Metastatic disease to the pituitary and sellar region as an initial presentation of malignancy is a rare phenomenon. It accounts for approximately one-two per cent of sellar masses. The most common primary malignancies giving rise to pituitary metastases are breast and lung carcinomas. In contrast, neuroendocrine tumours are a heterogenous group of tumours that arise from many organ systems and do not typically metastasise to the pituitary gland. We report a rare example of small-cell neuroendocrine tumour metastasising to the pituitary stalk, which presented with hypocortisolaemia, diabetes insipidus and hyperprolactinaemia. A 43-year-old woman with no prior history of malignancy presented to the emergency department with dizziness, fatigue and refractory hypotension. On further history, she reported amenorrhea and recent weight loss. Biochemistry revealed hyperprolactinaemia (Prolactin 1943 mIU/L) and hypocortisolaemia (Cortisol 50 nmol/L). An MRI brain demonstrated marked thickening and enlargement of the pituitary infundibulum.
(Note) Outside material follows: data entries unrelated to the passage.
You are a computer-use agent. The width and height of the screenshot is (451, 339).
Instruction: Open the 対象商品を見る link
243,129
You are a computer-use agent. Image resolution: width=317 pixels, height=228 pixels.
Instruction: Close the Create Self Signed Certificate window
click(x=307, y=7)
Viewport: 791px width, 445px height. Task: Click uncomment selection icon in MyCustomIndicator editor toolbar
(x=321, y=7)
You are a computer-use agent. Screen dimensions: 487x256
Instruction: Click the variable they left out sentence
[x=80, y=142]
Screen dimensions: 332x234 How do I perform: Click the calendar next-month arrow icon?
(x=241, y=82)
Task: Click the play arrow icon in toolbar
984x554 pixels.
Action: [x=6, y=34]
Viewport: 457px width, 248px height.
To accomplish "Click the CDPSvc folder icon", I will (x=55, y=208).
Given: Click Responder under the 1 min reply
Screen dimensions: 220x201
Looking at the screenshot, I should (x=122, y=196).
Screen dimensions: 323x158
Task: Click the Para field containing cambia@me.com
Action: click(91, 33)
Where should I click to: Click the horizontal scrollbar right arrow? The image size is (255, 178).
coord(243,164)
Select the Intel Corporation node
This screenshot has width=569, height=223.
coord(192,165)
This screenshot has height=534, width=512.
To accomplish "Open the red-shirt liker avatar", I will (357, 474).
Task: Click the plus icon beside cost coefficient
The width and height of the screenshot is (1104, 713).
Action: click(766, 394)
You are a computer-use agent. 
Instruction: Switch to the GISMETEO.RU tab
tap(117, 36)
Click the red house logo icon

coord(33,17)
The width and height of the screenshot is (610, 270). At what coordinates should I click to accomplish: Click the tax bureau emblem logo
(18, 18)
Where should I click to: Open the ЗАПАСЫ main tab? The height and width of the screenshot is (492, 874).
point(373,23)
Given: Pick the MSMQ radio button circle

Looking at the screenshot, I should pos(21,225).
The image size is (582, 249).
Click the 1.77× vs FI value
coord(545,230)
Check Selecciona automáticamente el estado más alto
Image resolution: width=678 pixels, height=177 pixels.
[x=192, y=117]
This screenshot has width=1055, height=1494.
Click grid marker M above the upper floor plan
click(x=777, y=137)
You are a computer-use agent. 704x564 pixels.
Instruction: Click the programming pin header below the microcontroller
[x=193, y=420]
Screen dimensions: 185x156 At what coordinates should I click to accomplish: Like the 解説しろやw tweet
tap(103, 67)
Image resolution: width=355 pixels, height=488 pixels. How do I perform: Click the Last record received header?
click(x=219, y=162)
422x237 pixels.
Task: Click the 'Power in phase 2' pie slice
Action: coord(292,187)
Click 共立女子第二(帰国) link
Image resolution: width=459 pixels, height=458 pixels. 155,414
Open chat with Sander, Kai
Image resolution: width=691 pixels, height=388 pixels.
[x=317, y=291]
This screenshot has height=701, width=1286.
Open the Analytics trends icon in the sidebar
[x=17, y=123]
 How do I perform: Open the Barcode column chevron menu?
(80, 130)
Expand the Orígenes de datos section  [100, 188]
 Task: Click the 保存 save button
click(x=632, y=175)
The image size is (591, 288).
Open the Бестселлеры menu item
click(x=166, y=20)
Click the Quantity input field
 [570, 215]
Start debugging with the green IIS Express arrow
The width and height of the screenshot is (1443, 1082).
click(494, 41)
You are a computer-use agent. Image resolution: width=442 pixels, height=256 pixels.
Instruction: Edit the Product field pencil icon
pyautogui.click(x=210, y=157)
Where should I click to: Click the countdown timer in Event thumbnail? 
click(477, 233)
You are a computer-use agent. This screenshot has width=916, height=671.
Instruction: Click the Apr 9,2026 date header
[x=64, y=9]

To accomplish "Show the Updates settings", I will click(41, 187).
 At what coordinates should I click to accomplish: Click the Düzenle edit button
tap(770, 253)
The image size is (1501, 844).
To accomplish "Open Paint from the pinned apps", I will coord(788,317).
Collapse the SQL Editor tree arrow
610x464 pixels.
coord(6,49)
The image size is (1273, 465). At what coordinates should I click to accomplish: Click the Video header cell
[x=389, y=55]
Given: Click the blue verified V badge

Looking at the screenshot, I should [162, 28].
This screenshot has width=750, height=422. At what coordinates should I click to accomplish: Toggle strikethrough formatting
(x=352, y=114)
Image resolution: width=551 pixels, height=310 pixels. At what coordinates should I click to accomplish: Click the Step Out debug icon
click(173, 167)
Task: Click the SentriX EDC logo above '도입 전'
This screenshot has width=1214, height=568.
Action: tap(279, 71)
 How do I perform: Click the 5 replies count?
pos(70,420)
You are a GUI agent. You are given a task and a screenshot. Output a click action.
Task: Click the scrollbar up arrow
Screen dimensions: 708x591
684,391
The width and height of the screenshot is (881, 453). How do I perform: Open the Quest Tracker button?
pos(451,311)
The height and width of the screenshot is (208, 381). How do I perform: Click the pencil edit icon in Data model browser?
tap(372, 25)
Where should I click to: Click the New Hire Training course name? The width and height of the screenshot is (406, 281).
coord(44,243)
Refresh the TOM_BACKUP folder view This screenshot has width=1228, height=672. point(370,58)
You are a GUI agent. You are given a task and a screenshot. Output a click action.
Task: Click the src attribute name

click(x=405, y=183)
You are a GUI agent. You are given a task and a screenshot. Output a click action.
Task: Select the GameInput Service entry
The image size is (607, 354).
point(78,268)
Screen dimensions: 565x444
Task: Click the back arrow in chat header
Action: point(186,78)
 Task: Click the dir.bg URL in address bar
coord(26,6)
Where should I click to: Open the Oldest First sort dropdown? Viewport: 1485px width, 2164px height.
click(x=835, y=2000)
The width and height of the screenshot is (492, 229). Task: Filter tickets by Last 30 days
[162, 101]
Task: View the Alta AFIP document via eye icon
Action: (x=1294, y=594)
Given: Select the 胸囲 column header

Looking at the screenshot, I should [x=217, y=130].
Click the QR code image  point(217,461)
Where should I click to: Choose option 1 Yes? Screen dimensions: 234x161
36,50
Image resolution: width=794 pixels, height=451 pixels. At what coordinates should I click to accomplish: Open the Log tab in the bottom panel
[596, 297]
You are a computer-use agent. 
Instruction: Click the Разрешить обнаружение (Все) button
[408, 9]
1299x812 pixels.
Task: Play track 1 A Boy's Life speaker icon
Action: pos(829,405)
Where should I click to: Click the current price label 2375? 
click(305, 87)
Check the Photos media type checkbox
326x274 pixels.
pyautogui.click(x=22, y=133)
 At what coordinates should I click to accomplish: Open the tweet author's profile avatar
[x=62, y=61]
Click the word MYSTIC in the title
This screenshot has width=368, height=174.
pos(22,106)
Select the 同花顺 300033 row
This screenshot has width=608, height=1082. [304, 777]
Over the following month, the patient also developed headaches, nocturia and polydipsia. Repeat MRI showed an increase in size of the pituitary stalk, and a water deprivation test confirmed diabetes insipidus. Trans-sphenoidal resection of the pituitary lesion was performed and histopathology revealed high-grade metastatic small-cell neuroendocrine carcinoma. Post-operatively, both a CT chest/abdomen/pelvis and Positron Emission Tomography identified a lung lesion, which although not amenable to biopsy, likely represented a primary neuro-endocrine carcinoma of the lung. The patient underwent chemo-radiotherapy for the lesion, and cranial irradiation to the site of resected pituitary metastasis. Re-staging CT chest/abdomen/pelvis showed significant reduction in size of the primary lung nodule, indicating good response to chemo-radiotherapy. The patient continues to be followed up with surveillance imaging. This case illustrates the difficulties in diagnosis and management of sellar masses when the presentation is atypical and there is no previous history of malignancy.